France – Didier Raoult parle de sa recherche

Le Professeur Didier Raoult était sur CNews ce matin, lundi 14 septembre, et répondait à une interview de Laurence Ferrari.

Il a évoqué les différentes recherches effectuées avec ses collaborateurs que l’on peut retrouver sur le site de l’IHU. Une des études particulièrement intéressante, met en évidence le lien entre l’obésité et la vente de probiotiques, lesquels proposent justement la molécule manquant dans les intestins des personnes atteintes d’obésité.

Extrait de la recherche : »La nutrition est un déterminant majeur du microbiote humain. Notre équipe a d’abord étudié les liens entre altération du microbiote et obésité. Nous avons pour la première fois montré une diminution des Archées méthanogènes, des Bifidobacterium dont B. animalis, et de Lactobacillus casei dans l’obésité (8). Ces 2 espèces (L. casei, B. animalis) sont particulièrement pertinentes en nutrition car il s’agit des 2 espèces les plus souvent commercialisées comme probiotiques dans le monde. Inversement, nous avons retrouvé qu’une espèce de Lactobacillus : L. reuteri, était associée à l’obésité (8). »

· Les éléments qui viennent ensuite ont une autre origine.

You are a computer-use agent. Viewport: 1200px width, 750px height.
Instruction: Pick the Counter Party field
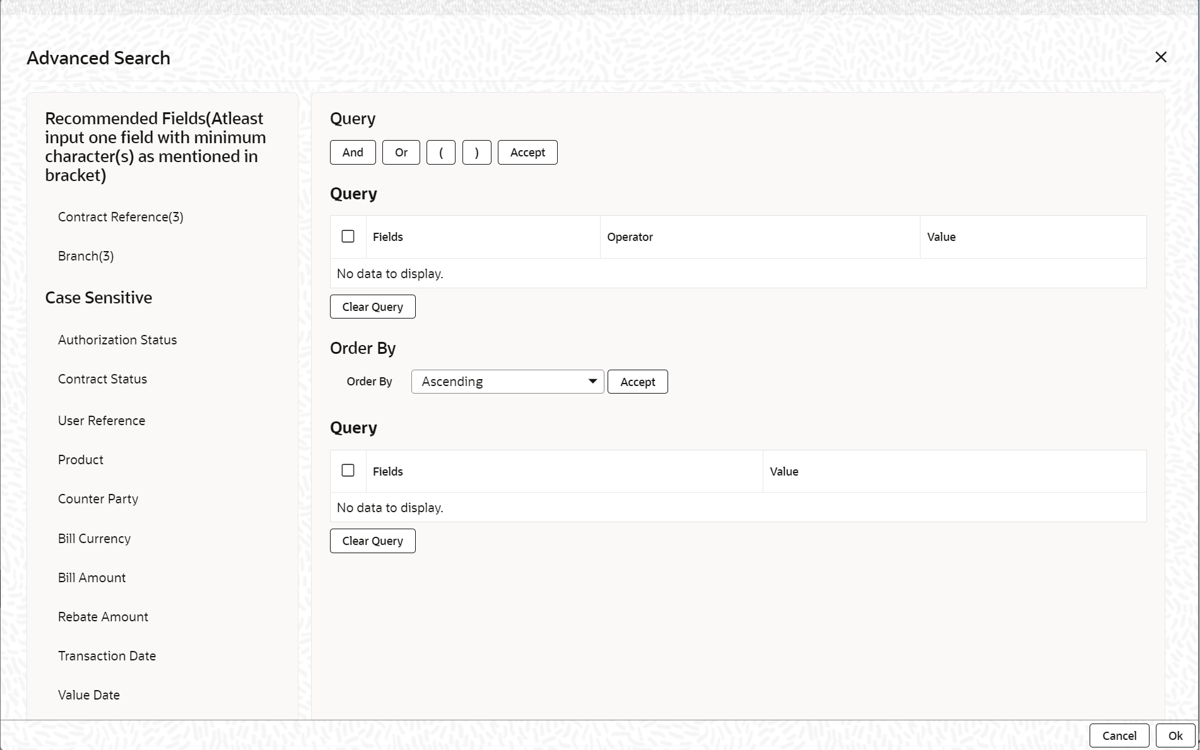tap(98, 499)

Une autre étude concernant l’étude sur le Coronavirus est intéressante sur le site. Dans cette étude intitulée « Une épidémie de pneumonie associée à un nouveau coronavirus d’origine probable de chauve-souris » [ils montrent] « que le 2019-nCoV est identique à 96% au niveau du génome entier à un coronavirus de chauve-souris. »

Une autre étude intitulée « SARS-CoV-2: peur contre données » datant de mai 2020, montre la faible mortalité de l’épidémie. La contagion serait plus importante que la mortalité.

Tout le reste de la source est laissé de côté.